- STATED GOAL -
Transcribe the records below exactly, from the line containing "Click the Юридич. информация link" to the line containing "coord(1064,22)", both included.

(Part of a data file)
________________
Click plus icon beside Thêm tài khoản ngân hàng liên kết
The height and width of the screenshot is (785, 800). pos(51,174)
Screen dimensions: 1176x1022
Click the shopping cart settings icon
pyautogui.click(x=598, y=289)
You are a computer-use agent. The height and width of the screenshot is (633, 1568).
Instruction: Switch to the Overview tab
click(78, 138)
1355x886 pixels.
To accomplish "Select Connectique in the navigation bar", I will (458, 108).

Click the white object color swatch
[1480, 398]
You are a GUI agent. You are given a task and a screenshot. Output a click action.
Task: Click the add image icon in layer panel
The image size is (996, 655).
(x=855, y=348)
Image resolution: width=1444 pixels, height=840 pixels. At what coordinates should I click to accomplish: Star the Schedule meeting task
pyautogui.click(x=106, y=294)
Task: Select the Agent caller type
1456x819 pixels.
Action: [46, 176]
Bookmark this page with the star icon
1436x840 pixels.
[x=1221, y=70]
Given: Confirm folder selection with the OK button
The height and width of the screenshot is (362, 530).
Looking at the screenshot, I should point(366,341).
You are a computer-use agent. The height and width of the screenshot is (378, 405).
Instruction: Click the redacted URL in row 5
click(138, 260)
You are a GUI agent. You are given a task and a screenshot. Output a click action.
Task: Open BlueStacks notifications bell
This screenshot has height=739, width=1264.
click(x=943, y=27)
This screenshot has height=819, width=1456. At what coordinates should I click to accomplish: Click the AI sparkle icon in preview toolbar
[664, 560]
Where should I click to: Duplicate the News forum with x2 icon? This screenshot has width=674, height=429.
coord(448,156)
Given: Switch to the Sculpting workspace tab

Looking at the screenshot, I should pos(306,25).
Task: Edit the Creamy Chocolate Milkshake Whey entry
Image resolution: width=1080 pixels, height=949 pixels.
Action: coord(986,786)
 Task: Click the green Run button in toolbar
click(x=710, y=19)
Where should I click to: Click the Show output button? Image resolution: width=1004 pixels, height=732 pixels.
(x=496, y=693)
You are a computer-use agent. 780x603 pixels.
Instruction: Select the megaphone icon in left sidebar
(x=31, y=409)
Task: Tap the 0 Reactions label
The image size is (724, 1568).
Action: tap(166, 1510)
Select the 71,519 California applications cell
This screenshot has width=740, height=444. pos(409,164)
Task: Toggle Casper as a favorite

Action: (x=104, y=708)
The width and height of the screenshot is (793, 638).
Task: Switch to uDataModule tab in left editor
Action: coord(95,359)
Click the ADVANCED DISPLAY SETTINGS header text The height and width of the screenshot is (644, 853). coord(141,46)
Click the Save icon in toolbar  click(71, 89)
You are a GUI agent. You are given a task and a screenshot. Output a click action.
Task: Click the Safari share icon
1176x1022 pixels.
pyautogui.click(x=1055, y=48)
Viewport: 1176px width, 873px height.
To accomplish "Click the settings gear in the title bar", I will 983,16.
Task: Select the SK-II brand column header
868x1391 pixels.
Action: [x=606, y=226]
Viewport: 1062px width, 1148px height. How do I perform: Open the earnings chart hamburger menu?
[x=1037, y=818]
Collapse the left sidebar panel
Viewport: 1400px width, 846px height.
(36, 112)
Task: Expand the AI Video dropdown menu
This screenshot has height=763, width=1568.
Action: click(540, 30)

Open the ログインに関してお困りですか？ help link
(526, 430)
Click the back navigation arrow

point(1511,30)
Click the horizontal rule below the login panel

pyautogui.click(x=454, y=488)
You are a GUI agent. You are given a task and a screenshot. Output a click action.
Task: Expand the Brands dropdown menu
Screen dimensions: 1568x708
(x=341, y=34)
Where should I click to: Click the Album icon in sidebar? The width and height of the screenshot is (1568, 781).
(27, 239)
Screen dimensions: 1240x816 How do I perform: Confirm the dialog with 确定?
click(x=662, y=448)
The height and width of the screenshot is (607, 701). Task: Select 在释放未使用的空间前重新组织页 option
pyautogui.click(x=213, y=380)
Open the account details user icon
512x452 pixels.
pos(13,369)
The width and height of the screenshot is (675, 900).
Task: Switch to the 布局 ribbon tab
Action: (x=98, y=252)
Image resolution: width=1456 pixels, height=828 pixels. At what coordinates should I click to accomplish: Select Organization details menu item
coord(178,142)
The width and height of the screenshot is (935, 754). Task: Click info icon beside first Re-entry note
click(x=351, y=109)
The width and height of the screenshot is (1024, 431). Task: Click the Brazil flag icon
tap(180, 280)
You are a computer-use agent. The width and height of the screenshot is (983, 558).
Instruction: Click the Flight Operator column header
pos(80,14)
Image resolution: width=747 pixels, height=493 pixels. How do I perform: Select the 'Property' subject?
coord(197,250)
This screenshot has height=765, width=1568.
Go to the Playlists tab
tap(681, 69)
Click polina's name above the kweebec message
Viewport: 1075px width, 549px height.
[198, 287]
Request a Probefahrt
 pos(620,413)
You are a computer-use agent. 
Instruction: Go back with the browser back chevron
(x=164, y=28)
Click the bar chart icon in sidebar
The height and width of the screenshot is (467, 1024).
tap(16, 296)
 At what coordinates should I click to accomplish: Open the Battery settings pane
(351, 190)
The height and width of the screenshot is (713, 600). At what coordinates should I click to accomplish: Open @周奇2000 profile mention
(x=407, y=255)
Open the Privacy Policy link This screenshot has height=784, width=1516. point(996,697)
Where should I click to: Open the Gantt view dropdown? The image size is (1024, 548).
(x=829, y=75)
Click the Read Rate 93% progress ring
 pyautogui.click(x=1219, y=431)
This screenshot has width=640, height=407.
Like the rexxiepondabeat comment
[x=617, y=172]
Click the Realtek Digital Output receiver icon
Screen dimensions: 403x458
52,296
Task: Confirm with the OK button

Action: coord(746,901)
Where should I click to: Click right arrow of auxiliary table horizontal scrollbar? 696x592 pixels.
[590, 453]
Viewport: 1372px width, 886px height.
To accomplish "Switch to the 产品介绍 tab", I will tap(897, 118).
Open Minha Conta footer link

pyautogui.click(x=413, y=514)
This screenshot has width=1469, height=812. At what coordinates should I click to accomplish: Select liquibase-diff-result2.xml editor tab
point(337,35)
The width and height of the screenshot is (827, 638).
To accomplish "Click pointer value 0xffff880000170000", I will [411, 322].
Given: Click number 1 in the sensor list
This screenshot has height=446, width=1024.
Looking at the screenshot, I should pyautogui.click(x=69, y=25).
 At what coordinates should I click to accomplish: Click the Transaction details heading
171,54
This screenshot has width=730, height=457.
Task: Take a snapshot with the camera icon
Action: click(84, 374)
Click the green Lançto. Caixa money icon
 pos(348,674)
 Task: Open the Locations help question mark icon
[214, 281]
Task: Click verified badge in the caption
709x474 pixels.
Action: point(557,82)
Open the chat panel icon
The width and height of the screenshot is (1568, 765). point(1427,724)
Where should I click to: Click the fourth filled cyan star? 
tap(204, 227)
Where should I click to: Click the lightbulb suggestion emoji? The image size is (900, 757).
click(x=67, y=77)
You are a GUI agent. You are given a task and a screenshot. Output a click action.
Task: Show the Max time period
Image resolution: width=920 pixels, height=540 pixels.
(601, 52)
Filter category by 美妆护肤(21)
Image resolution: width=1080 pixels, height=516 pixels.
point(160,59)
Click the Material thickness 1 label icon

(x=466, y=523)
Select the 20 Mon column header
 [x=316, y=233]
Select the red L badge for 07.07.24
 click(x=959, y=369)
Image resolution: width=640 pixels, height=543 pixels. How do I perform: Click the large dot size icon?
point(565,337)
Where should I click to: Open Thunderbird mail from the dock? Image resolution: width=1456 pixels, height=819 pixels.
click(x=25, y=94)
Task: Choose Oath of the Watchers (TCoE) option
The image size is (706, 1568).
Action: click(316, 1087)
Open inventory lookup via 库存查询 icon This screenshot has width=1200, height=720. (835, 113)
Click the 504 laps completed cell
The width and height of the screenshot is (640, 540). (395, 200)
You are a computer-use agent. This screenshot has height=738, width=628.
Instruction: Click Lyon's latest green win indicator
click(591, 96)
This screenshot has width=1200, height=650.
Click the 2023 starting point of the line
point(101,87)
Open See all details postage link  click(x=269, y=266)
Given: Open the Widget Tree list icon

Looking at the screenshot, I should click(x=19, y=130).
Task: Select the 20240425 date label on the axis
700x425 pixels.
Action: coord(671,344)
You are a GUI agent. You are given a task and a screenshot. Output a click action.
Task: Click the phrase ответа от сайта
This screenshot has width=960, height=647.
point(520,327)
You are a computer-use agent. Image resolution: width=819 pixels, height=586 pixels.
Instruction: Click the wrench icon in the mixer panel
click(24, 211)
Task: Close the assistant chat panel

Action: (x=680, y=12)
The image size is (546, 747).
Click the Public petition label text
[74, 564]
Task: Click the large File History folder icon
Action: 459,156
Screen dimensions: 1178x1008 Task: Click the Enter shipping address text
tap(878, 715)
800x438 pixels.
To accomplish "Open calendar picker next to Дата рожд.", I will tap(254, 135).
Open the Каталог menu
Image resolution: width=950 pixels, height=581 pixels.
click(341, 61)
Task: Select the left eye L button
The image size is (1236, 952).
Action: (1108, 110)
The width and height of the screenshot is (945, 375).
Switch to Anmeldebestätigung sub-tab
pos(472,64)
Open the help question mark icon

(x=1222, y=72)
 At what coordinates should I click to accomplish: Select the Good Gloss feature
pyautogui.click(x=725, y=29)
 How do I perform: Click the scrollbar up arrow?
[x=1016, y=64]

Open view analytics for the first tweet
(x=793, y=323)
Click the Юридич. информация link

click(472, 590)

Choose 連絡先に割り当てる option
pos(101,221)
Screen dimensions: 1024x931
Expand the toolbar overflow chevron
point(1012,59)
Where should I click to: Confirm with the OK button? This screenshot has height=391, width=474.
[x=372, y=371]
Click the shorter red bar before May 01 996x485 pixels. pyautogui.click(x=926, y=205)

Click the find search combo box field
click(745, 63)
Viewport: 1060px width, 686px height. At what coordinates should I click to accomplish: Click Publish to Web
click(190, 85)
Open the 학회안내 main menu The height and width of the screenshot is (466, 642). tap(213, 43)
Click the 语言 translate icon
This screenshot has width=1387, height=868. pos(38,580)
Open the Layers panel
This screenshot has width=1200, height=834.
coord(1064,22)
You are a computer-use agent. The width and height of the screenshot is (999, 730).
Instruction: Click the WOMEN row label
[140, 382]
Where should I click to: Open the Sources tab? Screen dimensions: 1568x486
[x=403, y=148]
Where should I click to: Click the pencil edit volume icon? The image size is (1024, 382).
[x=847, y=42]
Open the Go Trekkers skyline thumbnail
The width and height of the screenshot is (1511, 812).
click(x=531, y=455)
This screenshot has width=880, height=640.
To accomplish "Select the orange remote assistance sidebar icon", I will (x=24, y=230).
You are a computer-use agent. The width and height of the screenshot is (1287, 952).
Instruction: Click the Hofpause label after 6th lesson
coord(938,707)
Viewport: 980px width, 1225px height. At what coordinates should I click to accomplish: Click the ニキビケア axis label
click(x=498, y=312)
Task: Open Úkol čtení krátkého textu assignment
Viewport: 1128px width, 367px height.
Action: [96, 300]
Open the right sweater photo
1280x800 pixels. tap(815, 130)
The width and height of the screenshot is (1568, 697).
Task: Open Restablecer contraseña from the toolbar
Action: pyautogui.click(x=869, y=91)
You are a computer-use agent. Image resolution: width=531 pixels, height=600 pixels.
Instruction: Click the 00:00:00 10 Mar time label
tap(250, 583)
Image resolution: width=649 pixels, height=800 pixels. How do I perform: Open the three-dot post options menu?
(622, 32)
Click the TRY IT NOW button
________________
- WRITTEN SOLUTION -
Click the Юридич. информация link

click(472, 590)

Choose 連絡先に割り当てる option
pos(101,221)
Screen dimensions: 1024x931
Expand the toolbar overflow chevron
point(1012,59)
Where should I click to: Confirm with the OK button? This screenshot has height=391, width=474.
[x=372, y=371]
Click the shorter red bar before May 01 996x485 pixels. pyautogui.click(x=926, y=205)

Click the find search combo box field
click(745, 63)
Viewport: 1060px width, 686px height. At what coordinates should I click to accomplish: Click Publish to Web
click(190, 85)
Open the 학회안내 main menu The height and width of the screenshot is (466, 642). tap(213, 43)
Click the 语言 translate icon
This screenshot has width=1387, height=868. pos(38,580)
Open the Layers panel
This screenshot has width=1200, height=834.
coord(1064,22)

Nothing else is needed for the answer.